It’s incredibly easy to say you put customers’ success at the heart of your business. Including ‘Customer Success’ in job titles can feel like action, as can adding buzz terms like “Customer-First” to your mission statement.
However, without incorporating Customer Success Thinking in each part of the business—and across each prospect/customer touchpoint from pre-sale to renewal—your journey is only just beginning.
If you’re the type of reader that would find an analogy at at this point helpful, think “feeling more healthy just because you put on gym shorts and sneakers…”
I joined Zignal Labs, a punchy and innovative San-Francisco based Media Intelligence startup, in September of 2017. I was lucky enough to inherit a passionate team of CSMs with a great attitude, excellent service ratings from clients, and broad technical knowledge. As is natural at this growth stage, the CSM role encompassed wearing a variety of hats, from trainer to implementation consultant to advisor to technical support. As such, the team had been predominantly reactive, with activity driven by client requests.
We’ve come on quite a journey since then on our path to best-in-class Customer Success practice, and we’ve set ourselves up for success by methodically and strategically aligning the business around our customers’ successes and goals. I like to think of this as Customer Success Thinking. Of course, Gainsight provides the technical glue to execute on this thinking, but even in the run-up to implementation, we moved lots of levers from measurement to role definition.
When I mentioned to Allison Pickens, CCO at Gainsight, that I’d visualized this journey to help illustrate the bigger picture, she kindly invited me to share that here. And what better way to visualize a journey than a transit map:
The transit lines represent business functions/areas, as shown in the legend, with stations representing milestones and decision points. Gainsight and our customer programs effort is represented in dark blue. I have to give credit to a (wonderful) former colleague, Amy Collins, for the London Underground tube map idea!

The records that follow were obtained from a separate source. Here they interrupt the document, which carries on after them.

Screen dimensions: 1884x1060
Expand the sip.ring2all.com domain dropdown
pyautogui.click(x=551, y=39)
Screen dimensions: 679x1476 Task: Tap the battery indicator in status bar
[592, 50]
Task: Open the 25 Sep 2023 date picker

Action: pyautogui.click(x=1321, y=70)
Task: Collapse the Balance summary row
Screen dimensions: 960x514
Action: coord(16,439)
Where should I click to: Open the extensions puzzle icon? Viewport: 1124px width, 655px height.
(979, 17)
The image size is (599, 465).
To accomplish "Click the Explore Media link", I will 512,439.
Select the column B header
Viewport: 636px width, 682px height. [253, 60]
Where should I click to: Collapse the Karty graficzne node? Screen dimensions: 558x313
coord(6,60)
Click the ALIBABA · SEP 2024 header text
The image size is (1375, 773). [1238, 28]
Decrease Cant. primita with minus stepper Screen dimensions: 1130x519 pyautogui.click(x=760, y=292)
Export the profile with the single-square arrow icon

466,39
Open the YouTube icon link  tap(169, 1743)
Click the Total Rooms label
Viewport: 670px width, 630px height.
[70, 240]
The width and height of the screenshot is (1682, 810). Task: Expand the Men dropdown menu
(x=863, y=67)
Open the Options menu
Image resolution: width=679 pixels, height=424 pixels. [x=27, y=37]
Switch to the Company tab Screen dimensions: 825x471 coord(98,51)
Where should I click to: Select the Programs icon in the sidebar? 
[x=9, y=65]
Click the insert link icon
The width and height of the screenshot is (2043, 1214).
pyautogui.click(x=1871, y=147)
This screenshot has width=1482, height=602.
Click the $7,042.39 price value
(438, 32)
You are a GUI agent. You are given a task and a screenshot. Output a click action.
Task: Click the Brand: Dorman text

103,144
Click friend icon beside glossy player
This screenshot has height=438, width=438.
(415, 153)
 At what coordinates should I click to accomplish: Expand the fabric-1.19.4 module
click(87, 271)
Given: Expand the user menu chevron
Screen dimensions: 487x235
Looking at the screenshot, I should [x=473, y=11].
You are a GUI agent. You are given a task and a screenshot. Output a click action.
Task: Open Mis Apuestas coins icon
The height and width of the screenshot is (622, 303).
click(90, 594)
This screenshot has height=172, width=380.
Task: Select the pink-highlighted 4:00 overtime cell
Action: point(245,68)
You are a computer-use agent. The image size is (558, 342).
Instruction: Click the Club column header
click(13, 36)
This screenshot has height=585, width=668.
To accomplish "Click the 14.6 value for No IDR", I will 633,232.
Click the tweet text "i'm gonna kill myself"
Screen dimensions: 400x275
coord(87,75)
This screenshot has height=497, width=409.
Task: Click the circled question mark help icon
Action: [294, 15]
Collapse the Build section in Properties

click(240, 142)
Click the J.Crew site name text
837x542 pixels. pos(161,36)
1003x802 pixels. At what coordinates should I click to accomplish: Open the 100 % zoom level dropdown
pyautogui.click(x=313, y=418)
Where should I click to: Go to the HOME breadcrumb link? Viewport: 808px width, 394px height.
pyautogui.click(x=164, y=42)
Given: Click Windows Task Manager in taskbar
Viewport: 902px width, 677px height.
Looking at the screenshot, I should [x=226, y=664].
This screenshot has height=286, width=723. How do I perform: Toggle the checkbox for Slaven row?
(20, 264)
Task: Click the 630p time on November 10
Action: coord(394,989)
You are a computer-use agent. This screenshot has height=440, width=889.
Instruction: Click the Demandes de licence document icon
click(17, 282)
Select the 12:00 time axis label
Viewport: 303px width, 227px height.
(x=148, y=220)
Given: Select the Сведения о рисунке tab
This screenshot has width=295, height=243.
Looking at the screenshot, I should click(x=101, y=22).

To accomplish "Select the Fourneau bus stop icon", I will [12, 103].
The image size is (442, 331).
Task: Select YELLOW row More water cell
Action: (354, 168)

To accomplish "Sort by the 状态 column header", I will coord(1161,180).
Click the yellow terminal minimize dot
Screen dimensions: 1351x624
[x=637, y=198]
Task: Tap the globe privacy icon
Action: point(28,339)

I’ve focussed a lot of my time developing and enabling new roles, functions, and methodology within the CS group, which allow us to scale, specialize, and proactively drive successful client outcomes. However, I’ve also invested time working with Sales, Operations, Solutions, Product, Marketing, and Engineering teams, not just to establish buy-in and accountability, but to harness the Senior Management Executives’ expertise to co-develop working practices that tangibly support our customer-first mission at every touchpoint—essentially connecting the dots with Customer Success Thinking.
Having led another Global Customer Success redesign and relaunch in recent years, here are a few lessons I’ve learned along the way.
- I can’t overstate the importance of understanding and addressing cultural, data, or operational silos/roadblocks early if you are really dedicated to incorporating Customer Success Thinking into the heart of your business.
- Whilst change management is arguably the least sexy term out there, it matters here and should be front of mind. Apart from removing any friction or missteps internally in adopting Customer Success Thinking, it’s also vital to ensuring the customer experience is seamless whilst rolling out what may be significant changes.
Whatever maturity level your business and however significant a shift is required, I’d challenge fellow leaders to do more than talk about Customer Success being at the heart of your business.
Wear those gym shorts and sneakers—and go work out!